— Required work —
Repeat the entries shown below with every word and mark intact.

[Stored items]
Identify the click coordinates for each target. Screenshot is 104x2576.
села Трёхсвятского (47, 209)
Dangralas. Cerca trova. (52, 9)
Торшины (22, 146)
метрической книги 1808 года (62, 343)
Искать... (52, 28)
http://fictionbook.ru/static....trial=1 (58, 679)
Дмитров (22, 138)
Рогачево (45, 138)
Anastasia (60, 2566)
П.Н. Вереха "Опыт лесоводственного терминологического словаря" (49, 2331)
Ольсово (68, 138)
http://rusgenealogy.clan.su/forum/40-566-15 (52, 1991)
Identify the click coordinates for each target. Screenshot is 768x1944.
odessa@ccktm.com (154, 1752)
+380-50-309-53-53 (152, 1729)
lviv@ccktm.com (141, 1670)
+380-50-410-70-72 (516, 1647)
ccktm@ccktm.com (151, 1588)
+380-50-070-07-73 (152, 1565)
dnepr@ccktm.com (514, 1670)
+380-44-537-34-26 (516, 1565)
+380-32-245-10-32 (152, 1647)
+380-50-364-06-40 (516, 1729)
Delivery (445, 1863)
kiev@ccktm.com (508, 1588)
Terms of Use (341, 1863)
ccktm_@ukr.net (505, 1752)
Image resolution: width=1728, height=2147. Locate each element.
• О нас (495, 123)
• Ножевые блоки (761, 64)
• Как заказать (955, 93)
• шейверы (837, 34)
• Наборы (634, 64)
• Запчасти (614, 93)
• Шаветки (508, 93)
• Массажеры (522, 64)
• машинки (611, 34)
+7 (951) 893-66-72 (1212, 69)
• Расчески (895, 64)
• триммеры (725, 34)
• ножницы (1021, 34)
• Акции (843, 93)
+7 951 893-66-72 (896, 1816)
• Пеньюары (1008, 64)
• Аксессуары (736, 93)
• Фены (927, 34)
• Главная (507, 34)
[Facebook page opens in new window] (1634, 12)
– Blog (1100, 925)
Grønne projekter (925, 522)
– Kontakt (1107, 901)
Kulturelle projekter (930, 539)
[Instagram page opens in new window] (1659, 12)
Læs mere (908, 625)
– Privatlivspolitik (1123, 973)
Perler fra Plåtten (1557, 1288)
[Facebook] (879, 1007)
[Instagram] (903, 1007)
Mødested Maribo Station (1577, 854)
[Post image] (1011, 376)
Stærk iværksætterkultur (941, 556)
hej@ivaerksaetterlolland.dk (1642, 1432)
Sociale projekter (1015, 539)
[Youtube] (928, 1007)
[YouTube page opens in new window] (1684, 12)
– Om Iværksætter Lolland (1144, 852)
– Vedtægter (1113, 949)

— Exercise answer —
Identify the click coordinates for each target. Screenshot is 104x2576.
села Трёхсвятского (47, 209)
Dangralas. Cerca trova. (52, 9)
Торшины (22, 146)
метрической книги 1808 года (62, 343)
Искать... (52, 28)
http://fictionbook.ru/static....trial=1 (58, 679)
Дмитров (22, 138)
Рогачево (45, 138)
Anastasia (60, 2566)
П.Н. Вереха "Опыт лесоводственного терминологического словаря" (49, 2331)
Ольсово (68, 138)
http://rusgenealogy.clan.su/forum/40-566-15 (52, 1991)
Identify the click coordinates for each target. Screenshot is 768x1944.
odessa@ccktm.com (154, 1752)
+380-50-309-53-53 (152, 1729)
lviv@ccktm.com (141, 1670)
+380-50-410-70-72 (516, 1647)
ccktm@ccktm.com (151, 1588)
+380-50-070-07-73 (152, 1565)
dnepr@ccktm.com (514, 1670)
+380-44-537-34-26 (516, 1565)
+380-32-245-10-32 (152, 1647)
+380-50-364-06-40 (516, 1729)
Delivery (445, 1863)
kiev@ccktm.com (508, 1588)
Terms of Use (341, 1863)
ccktm_@ukr.net (505, 1752)
Image resolution: width=1728, height=2147. Locate each element.
• О нас (495, 123)
• Ножевые блоки (761, 64)
• Как заказать (955, 93)
• шейверы (837, 34)
• Наборы (634, 64)
• Запчасти (614, 93)
• Шаветки (508, 93)
• Массажеры (522, 64)
• машинки (611, 34)
+7 (951) 893-66-72 (1212, 69)
• Расчески (895, 64)
• триммеры (725, 34)
• ножницы (1021, 34)
• Акции (843, 93)
+7 951 893-66-72 (896, 1816)
• Пеньюары (1008, 64)
• Аксессуары (736, 93)
• Фены (927, 34)
• Главная (507, 34)
[Facebook page opens in new window] (1634, 12)
– Blog (1100, 925)
Grønne projekter (925, 522)
– Kontakt (1107, 901)
Kulturelle projekter (930, 539)
[Instagram page opens in new window] (1659, 12)
Læs mere (908, 625)
– Privatlivspolitik (1123, 973)
Perler fra Plåtten (1557, 1288)
[Facebook] (879, 1007)
[Instagram] (903, 1007)
Mødested Maribo Station (1577, 854)
[Post image] (1011, 376)
Stærk iværksætterkultur (941, 556)
hej@ivaerksaetterlolland.dk (1642, 1432)
Sociale projekter (1015, 539)
[Youtube] (928, 1007)
[YouTube page opens in new window] (1684, 12)
– Om Iværksætter Lolland (1144, 852)
– Vedtægter (1113, 949)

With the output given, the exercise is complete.